The voice on the answering machine was steady and measured: “This is grandmother. Grandfather and I will be there at 4 p.m.” She was rather formal in person, and the telephone seemed to make her more so.
My roommate laughed, “You have the most dignified grandparents.”
“I know,” I said. “Please, please, please, make your bed and hide the junk somewhere before they get here.”
I was anything but dignified — a messy, harried student in my first year at U-M and overwhelmed with a million things. I loved Ann Arbor and was doing my best to sample everything it had to offer. In the previous 24 hours, I’d been to Stucchi’s twice for ice cream in lieu of an actual meal, trimmed my own hair, gone to an informational meeting about performing in “The Big Show” (an improv comedy performance), called my parents for money, been to a party at West Quad, met up with friends at Dooley’s, and gotten about four hours of sleep.
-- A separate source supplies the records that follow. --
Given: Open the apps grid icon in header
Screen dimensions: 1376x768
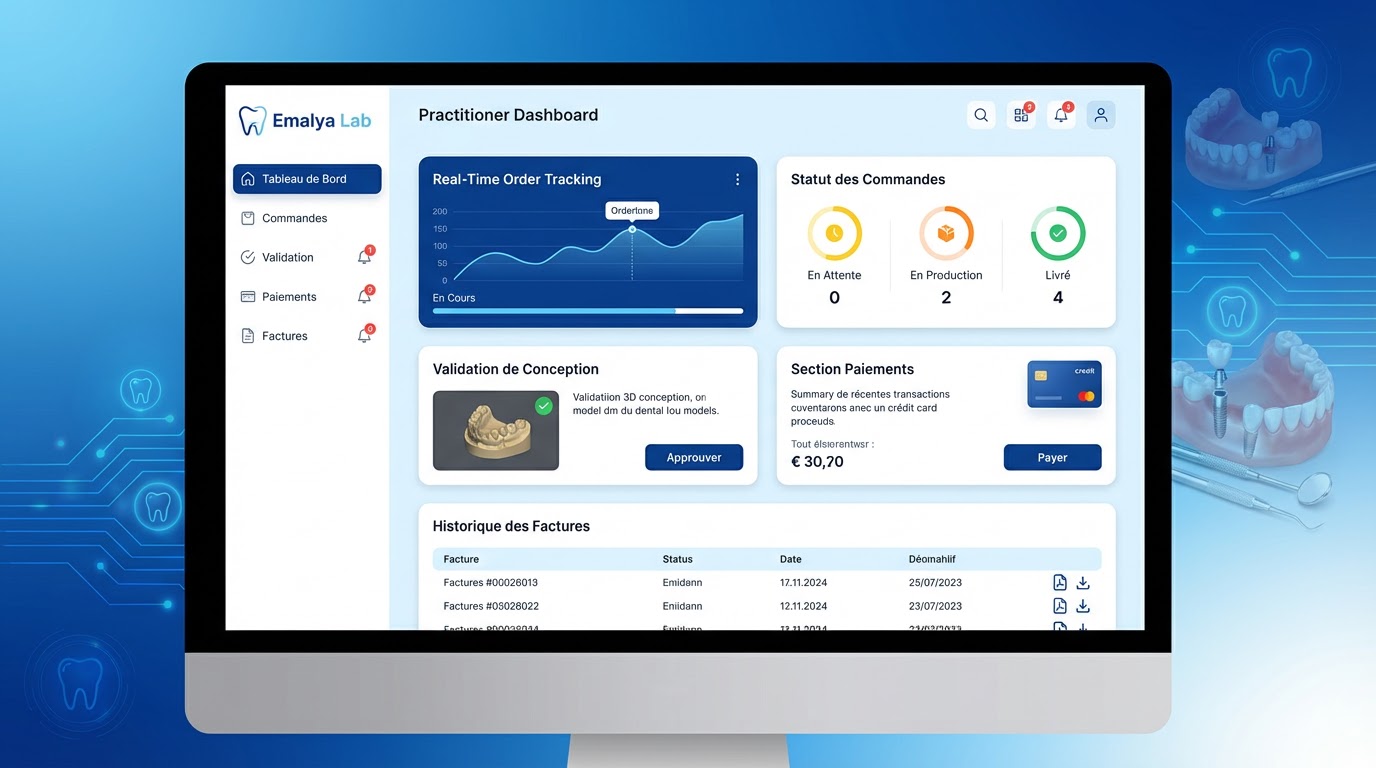Looking at the screenshot, I should coord(1021,116).
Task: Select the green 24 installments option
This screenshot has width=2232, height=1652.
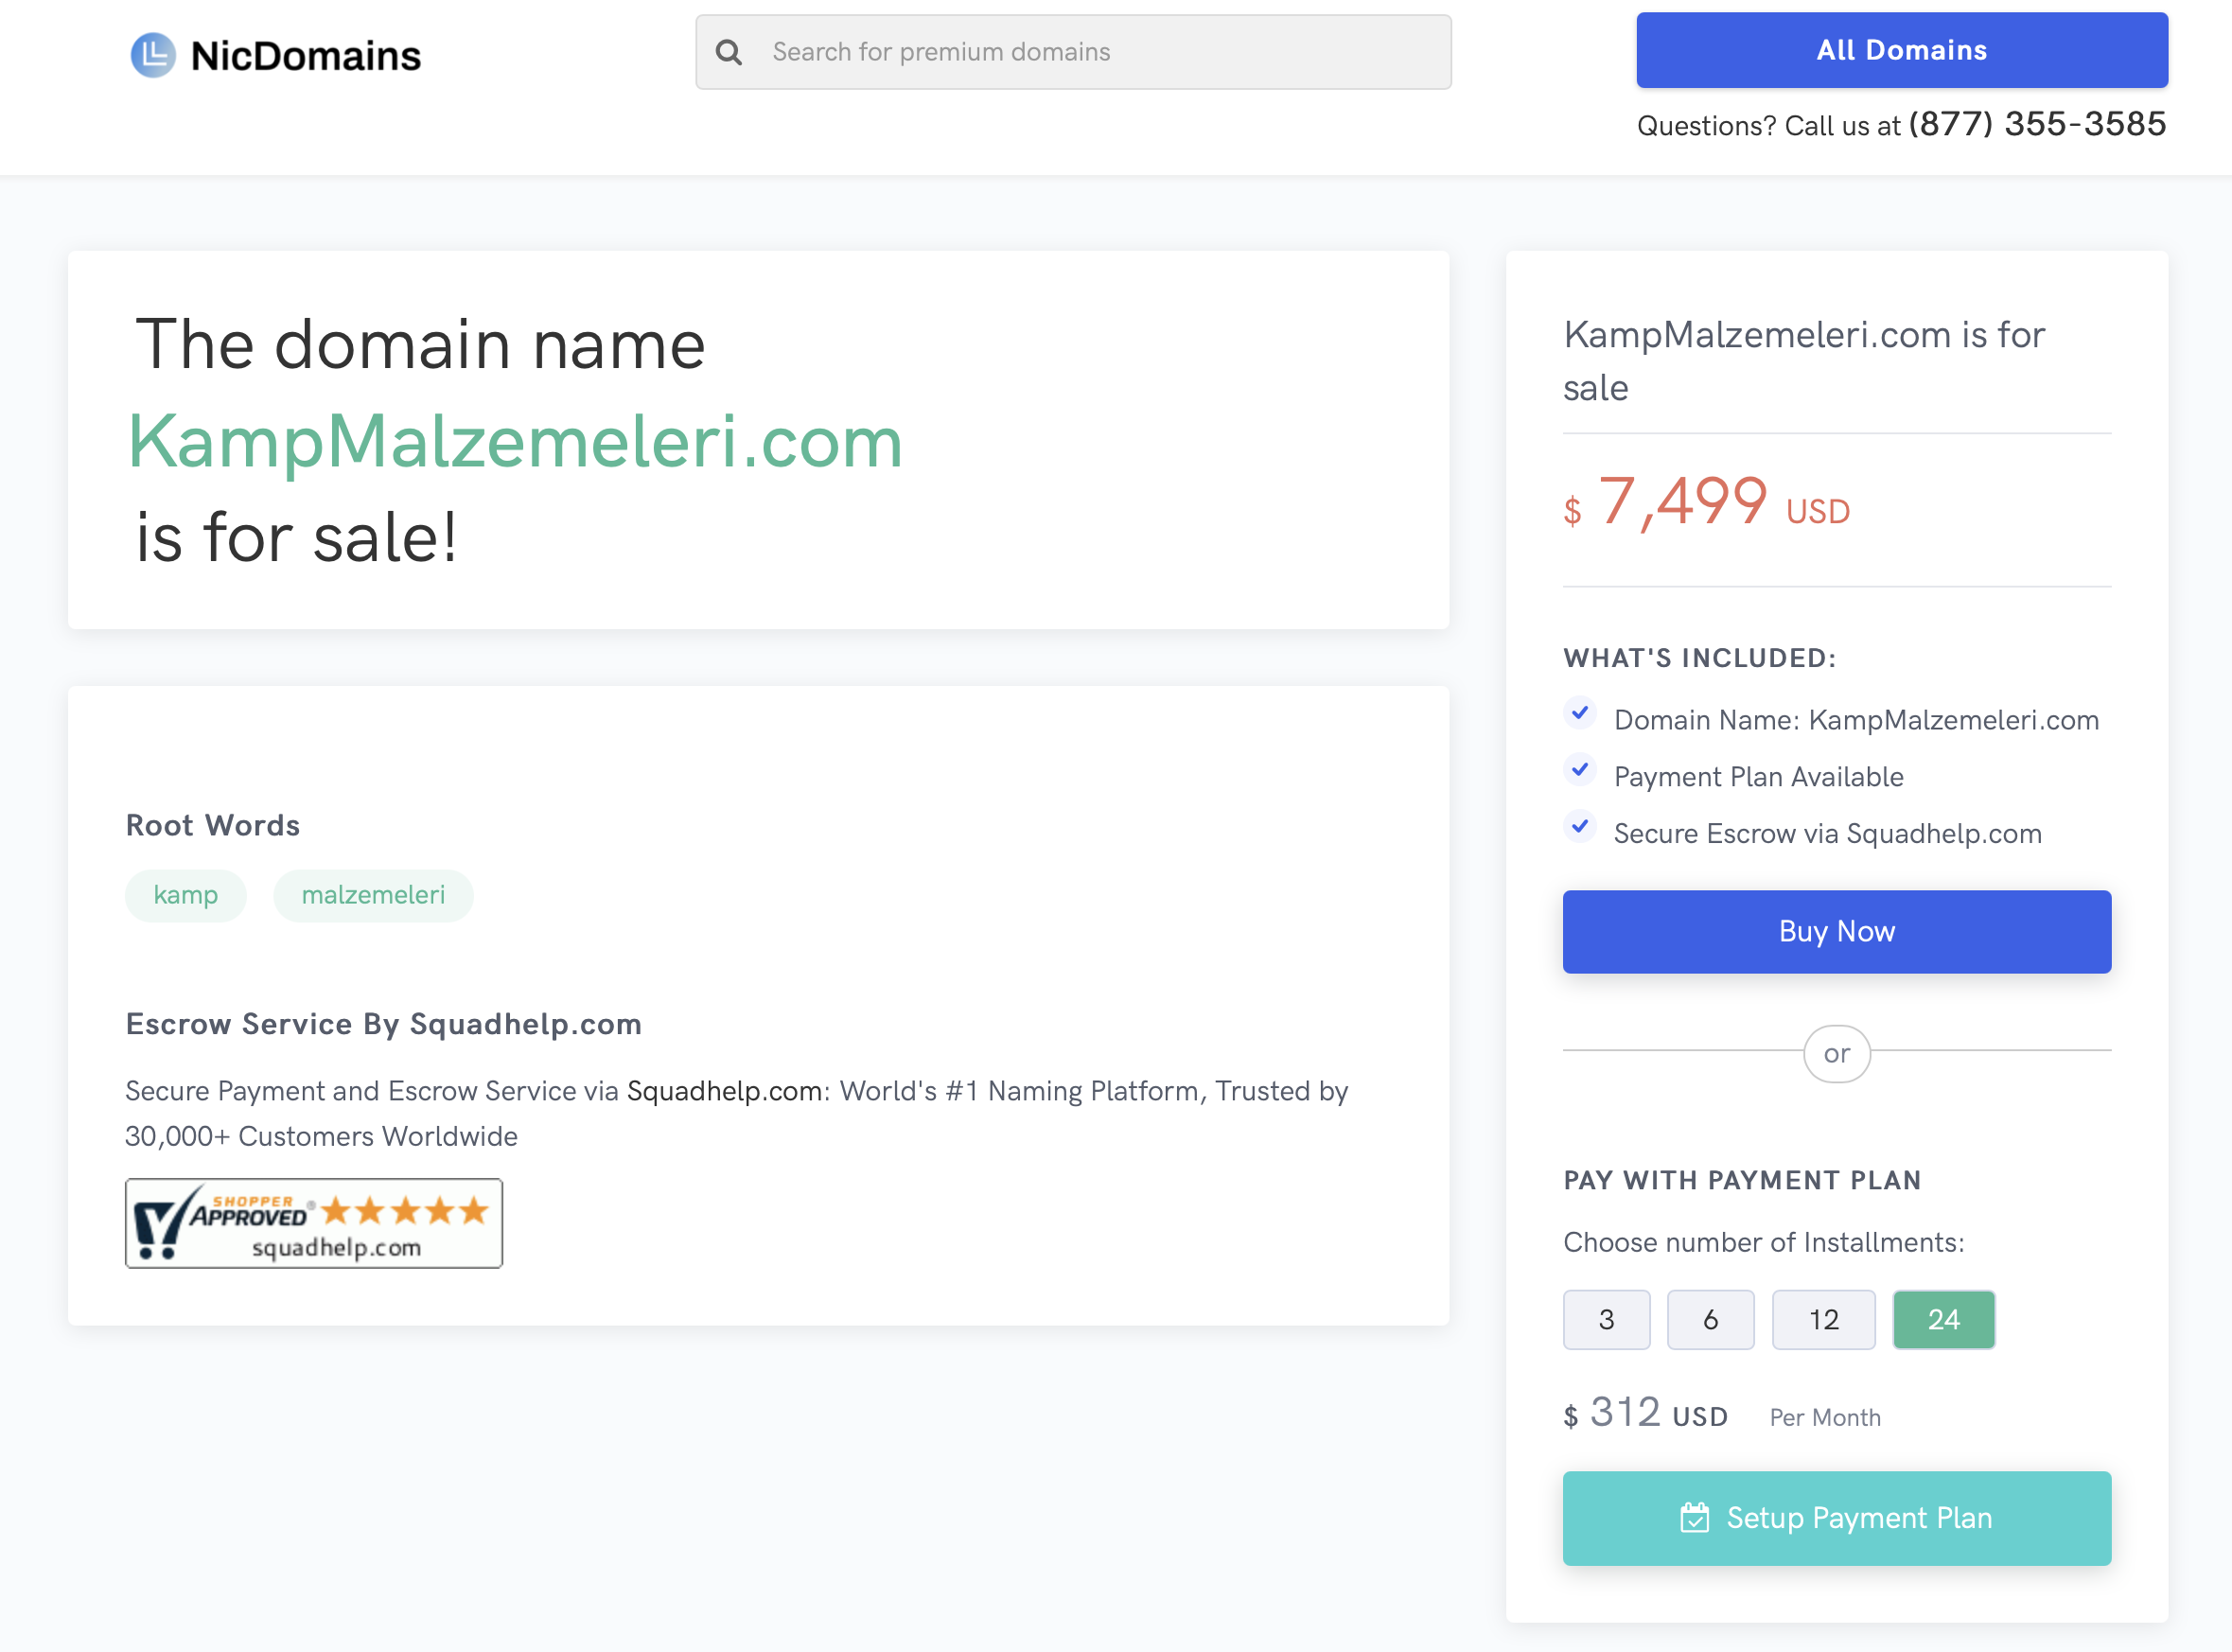Action: point(1943,1319)
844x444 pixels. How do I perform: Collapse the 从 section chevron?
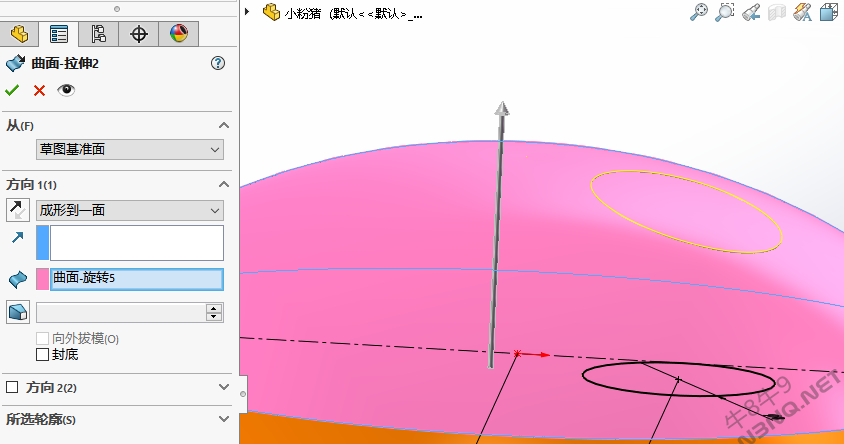tap(223, 125)
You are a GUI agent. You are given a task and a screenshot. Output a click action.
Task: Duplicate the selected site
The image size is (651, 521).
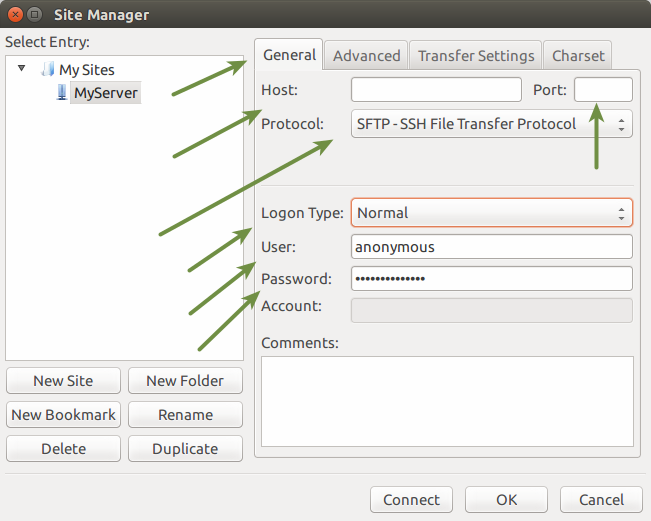185,449
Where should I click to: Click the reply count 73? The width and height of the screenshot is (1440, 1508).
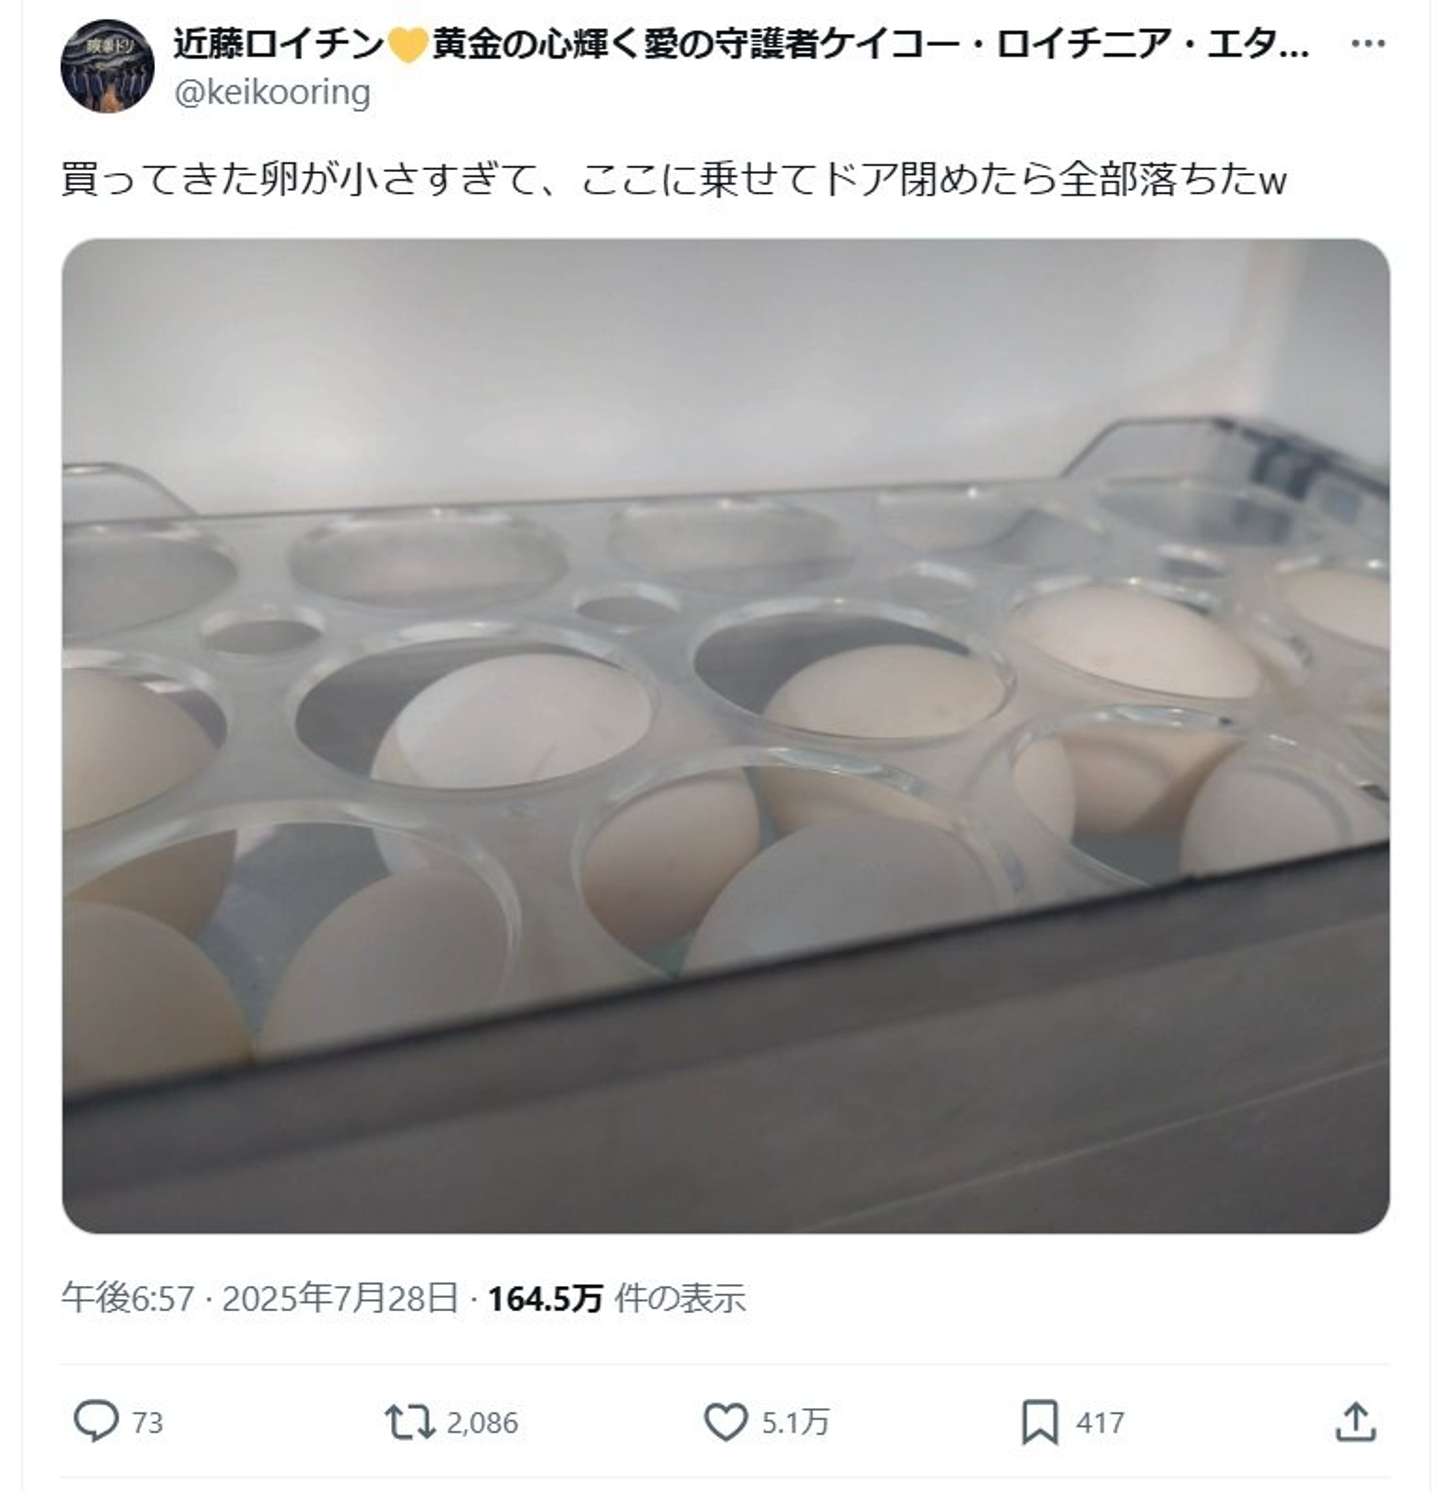[147, 1422]
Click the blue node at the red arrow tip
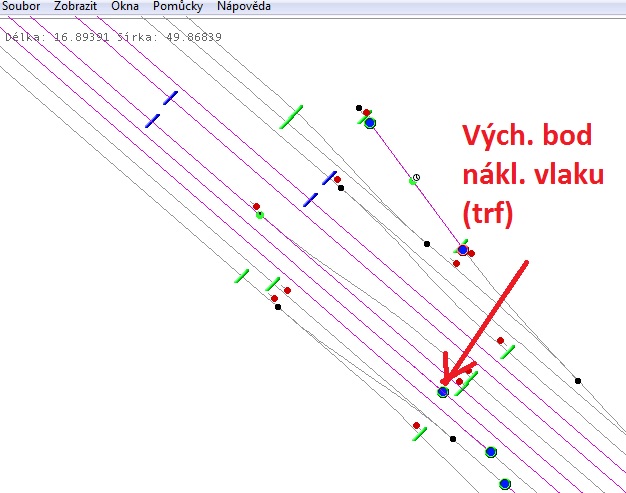The width and height of the screenshot is (626, 493). point(443,392)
On that particular afternoon, my grandparents’ visit was feeling more like a responsibility than a treat. Their pace was not my pace. Unlike me, they moved and talked calmly. In their middle 70s, they had figured out decades and decades ago that you could smell the roses one at a time, rather than tripping over yourself headfirst into the rosebush.
Michigan alums themselves, they lived only an hour away and liked to visit. They had only two grandchildren, and, for most of our lives, my sister and I had lived in another state. So it was a treat to have a granddaughter so close for a change. But at that moment, when I had a test to study for and a writing assignment due the next day, getting close with them wasn’t high on my priority list. It wasn’t that I didn’t want to see them; I just had so much to do.
I raced over to the UGLi with my books, desperate to make a little headway before they arrived. A few study breaks later, I found myself light on progress and having to run back to the dorm to be dressed in time. I threw on a random sweater and skirt.
There was a knock on the door: 3:59 p.m.
I shoved my bathroom caddy into the closet.
“Cheryl?”
I swept the contents of my desk into my book bag, pulled the comforter over the tangle of sheets on my bed, and then did the same with my roommate’s. I had just seconds until …
… a second knock.
I threw the dirty dishes into the mini-refrigerator and kicked my wet towel under the bed. I opened the door.
Natty as ever, my grandfather in his wool cap and my grandmother in her stylish raincoat hugged me, surveyed the room, and handed me a wicker tray of fruit.
“Shall we go?” I asked as if I’d been sitting around all afternoon waiting for them. I didn’t need them inspecting anything too closely. Plus, the sooner we left, the sooner I’d get to eat. They liked the Gandy Dancer and Weber’s, but what they loved was the Old German.
I ate a massive portion of beef rouladen with spaetzle as they marveled. “You just don’t know how bad the dorm food is,” I assured them and proceeded to describe my basic food groups as cereal, jello, and fries. I was certain to get even more fresh fruit the next time.
After our early dinner, we drove back to campus, a harrowing experience as I managed to get my grandfather to turn the wrong way down a one-way street not once, but twice. It would later become a bit of a joke between us. As a pedestrian, I could walk the sidewalks any direction I pleased. With time, I got better about not sending him into oncoming traffic and he got better at looking for himself before taking my direction.
We parked. My grandparents were spry and up for a walk around campus. Unlike my parents, also alumni, they didn’t point out every landmark from their days in Ann Arbor. They asked me questions and let me ramble on and on about everything going on in my life. They’d have been perfectly justified in talking away. My grandmother, a sharp woman with a bachelor’s degree, had learned flower arranging at Michigan from the visiting Japanese imperial court florist while my grandfather pursued his master’s degree in geography. I would ask them about it in the years to come, but on this day, they were content to simply walk and learn about me.
“We should head back before it gets dark,” my grandfather finally said.
“You let us know when you’d like us to visit again,” said my grandmother.
“You can come anytime,” I blurted. I didn’t want them to leave. I’d been hassled by their arrival, but then I didn’t want them to go. They were kin, a concept I was grasping deeply for the first time. As I raced about trying to find my place at Michigan, I had right in front of me the people to whom I would always belong. I hugged them tight, and when they drove away, I cried. We were the same. They had come to Ann Arbor many years ago. A couple decades later, my parents had. Now it was my turn. And they understood.
Cheryl McPhilimy, ’91, is principal and founder of McPhilimy Associates, a communications and strategy consulting firm in Chicago.